Integration of Radiomics and Immune-Related Genes Signatures for Predicting Axillary Lymph Node Metastasis in Breast Cancer.

ABSTRACT

BACKGROUND: To develop a radiogenomics nomogram for predicting axillary lymph node (ALN) metastasis in breast cancer and reveal underlying associations between radiomics features and biological pathways. MATERIALS AND METHODS: This study included 1062 breast cancer patients, 90 patients with both DCE-MRI and gene expression data. The optimal immune-related genes and radiomics features associated with ALN metastasis were firstly calculated, and corresponding feature signatures were constructed to further validate their performances in predicting ALN metastasis.

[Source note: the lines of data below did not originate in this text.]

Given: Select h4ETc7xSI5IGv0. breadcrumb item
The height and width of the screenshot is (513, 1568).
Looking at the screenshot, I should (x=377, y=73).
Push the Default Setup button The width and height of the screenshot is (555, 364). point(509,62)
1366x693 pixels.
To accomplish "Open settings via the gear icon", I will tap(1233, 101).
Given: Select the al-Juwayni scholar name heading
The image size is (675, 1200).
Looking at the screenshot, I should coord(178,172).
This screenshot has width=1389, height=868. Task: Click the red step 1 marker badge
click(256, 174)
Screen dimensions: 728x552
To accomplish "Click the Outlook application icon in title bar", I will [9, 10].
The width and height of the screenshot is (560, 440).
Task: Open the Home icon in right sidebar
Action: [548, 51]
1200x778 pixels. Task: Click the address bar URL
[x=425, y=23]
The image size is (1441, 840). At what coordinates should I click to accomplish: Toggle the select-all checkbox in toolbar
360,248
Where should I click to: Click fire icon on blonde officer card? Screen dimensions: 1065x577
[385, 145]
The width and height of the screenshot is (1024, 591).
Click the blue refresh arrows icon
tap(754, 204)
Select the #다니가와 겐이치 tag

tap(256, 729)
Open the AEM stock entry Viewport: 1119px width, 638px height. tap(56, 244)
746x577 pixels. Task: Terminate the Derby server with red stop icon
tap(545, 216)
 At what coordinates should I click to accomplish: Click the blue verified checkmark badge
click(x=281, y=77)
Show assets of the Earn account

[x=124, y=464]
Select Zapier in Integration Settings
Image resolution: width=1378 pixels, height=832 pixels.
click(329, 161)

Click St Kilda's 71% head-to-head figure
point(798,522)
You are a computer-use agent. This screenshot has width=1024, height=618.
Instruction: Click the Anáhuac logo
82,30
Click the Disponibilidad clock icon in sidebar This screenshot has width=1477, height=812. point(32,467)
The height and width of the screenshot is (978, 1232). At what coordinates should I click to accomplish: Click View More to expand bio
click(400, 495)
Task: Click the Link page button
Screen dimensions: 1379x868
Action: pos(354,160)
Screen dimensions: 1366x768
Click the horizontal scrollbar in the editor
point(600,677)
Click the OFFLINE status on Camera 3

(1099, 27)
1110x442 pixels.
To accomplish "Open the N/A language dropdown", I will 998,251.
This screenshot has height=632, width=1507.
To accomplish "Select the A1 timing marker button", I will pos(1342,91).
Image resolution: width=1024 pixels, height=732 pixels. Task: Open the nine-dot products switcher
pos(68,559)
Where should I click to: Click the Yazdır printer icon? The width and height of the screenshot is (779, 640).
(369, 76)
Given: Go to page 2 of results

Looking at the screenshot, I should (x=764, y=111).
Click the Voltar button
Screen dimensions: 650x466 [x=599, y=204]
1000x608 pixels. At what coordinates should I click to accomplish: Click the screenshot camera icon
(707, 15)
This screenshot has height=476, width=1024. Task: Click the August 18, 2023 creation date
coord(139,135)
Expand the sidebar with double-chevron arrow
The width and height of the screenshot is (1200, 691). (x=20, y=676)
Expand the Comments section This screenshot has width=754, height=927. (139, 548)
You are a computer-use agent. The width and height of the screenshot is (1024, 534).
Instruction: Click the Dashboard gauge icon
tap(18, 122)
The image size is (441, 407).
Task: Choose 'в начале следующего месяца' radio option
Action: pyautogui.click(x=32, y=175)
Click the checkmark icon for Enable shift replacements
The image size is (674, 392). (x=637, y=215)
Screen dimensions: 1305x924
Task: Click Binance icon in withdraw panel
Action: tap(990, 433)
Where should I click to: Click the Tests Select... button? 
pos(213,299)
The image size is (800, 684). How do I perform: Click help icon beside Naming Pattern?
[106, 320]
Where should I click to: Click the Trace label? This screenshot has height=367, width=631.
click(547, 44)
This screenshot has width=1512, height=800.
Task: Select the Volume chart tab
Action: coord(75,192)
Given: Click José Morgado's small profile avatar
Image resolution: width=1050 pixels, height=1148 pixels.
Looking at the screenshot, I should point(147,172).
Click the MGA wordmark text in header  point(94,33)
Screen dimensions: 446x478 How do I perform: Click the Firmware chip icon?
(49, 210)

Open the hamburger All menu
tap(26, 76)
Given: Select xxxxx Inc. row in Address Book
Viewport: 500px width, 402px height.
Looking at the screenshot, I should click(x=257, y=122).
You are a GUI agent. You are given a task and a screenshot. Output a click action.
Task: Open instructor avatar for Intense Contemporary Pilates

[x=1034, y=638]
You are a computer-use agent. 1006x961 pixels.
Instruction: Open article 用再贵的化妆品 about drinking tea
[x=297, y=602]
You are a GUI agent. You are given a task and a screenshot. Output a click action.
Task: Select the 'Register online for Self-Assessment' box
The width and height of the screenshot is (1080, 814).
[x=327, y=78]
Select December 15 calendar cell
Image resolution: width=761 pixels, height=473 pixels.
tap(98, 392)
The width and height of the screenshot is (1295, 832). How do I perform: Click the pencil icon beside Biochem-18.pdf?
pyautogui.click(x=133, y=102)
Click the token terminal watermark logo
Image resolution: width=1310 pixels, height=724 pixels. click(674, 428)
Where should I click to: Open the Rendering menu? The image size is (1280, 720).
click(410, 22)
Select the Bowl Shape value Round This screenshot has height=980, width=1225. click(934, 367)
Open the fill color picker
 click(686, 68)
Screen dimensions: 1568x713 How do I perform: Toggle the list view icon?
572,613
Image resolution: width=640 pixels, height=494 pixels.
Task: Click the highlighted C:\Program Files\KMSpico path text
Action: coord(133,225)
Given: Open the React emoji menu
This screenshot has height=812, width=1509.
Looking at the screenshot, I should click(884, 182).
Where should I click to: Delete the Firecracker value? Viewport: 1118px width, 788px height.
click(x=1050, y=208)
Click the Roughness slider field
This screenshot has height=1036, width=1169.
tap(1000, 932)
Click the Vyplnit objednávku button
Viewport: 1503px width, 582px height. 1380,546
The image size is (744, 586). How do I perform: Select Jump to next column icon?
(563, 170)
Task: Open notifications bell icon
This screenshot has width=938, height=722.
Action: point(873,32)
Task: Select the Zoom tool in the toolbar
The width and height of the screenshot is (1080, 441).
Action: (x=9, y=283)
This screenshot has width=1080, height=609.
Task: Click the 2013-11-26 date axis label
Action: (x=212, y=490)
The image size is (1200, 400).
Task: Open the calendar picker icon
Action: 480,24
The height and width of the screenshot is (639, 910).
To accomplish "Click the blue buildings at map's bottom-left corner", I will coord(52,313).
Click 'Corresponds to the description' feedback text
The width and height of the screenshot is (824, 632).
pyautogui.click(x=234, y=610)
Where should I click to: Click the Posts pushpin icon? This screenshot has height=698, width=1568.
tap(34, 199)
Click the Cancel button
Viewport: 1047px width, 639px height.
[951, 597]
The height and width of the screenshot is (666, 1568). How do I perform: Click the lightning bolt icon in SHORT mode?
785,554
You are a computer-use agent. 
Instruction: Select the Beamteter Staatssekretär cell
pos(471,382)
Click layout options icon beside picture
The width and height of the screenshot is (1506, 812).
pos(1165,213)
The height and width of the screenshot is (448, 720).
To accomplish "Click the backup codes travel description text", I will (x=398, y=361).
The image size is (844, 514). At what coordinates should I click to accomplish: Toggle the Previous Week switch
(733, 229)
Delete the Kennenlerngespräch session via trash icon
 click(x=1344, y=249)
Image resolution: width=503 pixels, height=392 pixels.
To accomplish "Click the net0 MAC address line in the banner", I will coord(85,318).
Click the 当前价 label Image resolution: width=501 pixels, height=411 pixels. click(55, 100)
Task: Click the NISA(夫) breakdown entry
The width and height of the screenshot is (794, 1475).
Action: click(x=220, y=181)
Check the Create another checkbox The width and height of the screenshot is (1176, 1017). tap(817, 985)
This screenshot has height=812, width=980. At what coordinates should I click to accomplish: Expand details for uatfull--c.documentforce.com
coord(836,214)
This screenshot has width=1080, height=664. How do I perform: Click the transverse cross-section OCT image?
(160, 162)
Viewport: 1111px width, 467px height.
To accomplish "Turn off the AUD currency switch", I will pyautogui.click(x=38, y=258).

The radiogenomics nomogram for predicting the risk of ALN metastasis was established by integrating radiomics signature, immune-related genes (IRG) signature, and critical clinicopathological factors. Gene modules associated with key radiomics features were identified by weighted gene co-expression network analysis (WGCNA) and submitted to functional enrichment analysis. Gene set variation analysis (GSVA) and correlation analysis were performed to investigate the associations between radiomics features and biological pathways. RESULTS: The radiogenomics nomogram showed promising predictive power for predicting ALN metastasis, with AUCs of 0.973 and 0.928 in the training and testing groups, respectively. WGCNA and functional enrichment analysis revealed that gene modules associated with key radiomics features were mainly enriched in breast cancer metastasis-related pathways, such as focal adhesion, ECM-receptor interaction, and cell adhesion molecules. GSVA also identified pathway activities associated with radiomics features such as glycogen synthesis, integration of energy metabolism. CONCLUSION: The radiogenomics nomogram can serve as an effective tool to predict the risk of ALN metastasis. This study provides further evidence that radiomics phenotypes may be driven by biological pathways related to breast cancer metastasis.